私は、数多くの患者さんの痛み、病に鍼灸で対応し、それなりの結果を出してきました。しかし、妻の心不全を改善させることはできませんでした。
今の私のレベルの低さを、私は痛感させられました。
だからこそ、もっと修行を積み、勉強を深め、これからの妻を支えるとともに、このような病気で苦しみ悩んでいる人たちに、小さな希望を与えられるようになろう、そう考えています。
過去にできなかったことが今はできるようになったので、今できないことは未来にできるようになる、そう信じています。
一本の鍼でできることは些細なものです。
しかし、一本の鍼が神経を動かし、様々な変化を体に起こすことも出来るのです。これは、最先端の研究からもわかってきています。

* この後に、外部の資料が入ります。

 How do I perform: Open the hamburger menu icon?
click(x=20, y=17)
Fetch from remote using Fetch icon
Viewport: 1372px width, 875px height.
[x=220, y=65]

東西医学が手を組んでいく、そんな未来の医学を想像するととてもワクワクしてきます。
私は、妻と結婚して以来、iPS財団に僅かながら寄付を続けています。
再生医療が進歩し、拡張型心筋症にも効果が出ることを心から願っていますが、まだもう少し時
間がかかりそうですね。
より良い医療の未来のため、寄付は続けていきます。
数年後(5年か6年かはわかりませんが)、次は「心臓移植」が待っています。その時になれば、また報告をさせていただきます。
まずは、その前段階の「LVAD植込み手術」を無事に終え、元気に退院することが先ですね。
退院は10月ごろを目指していますが、実際どうなるかは手術をしてみなければわかりません。退院後も、即日仕事復帰というわけにはいかないでしょうが、できる限り早い復帰を目指していきます。
店の休みも増えるかも知れません。
本当に、いろんなご迷惑をおかけすることになりますが、こうした状況であることをご理解いただき、我々夫婦の活動を支えていただければ嬉しいです。
最後までお読みいただき、本当にありがとうございました。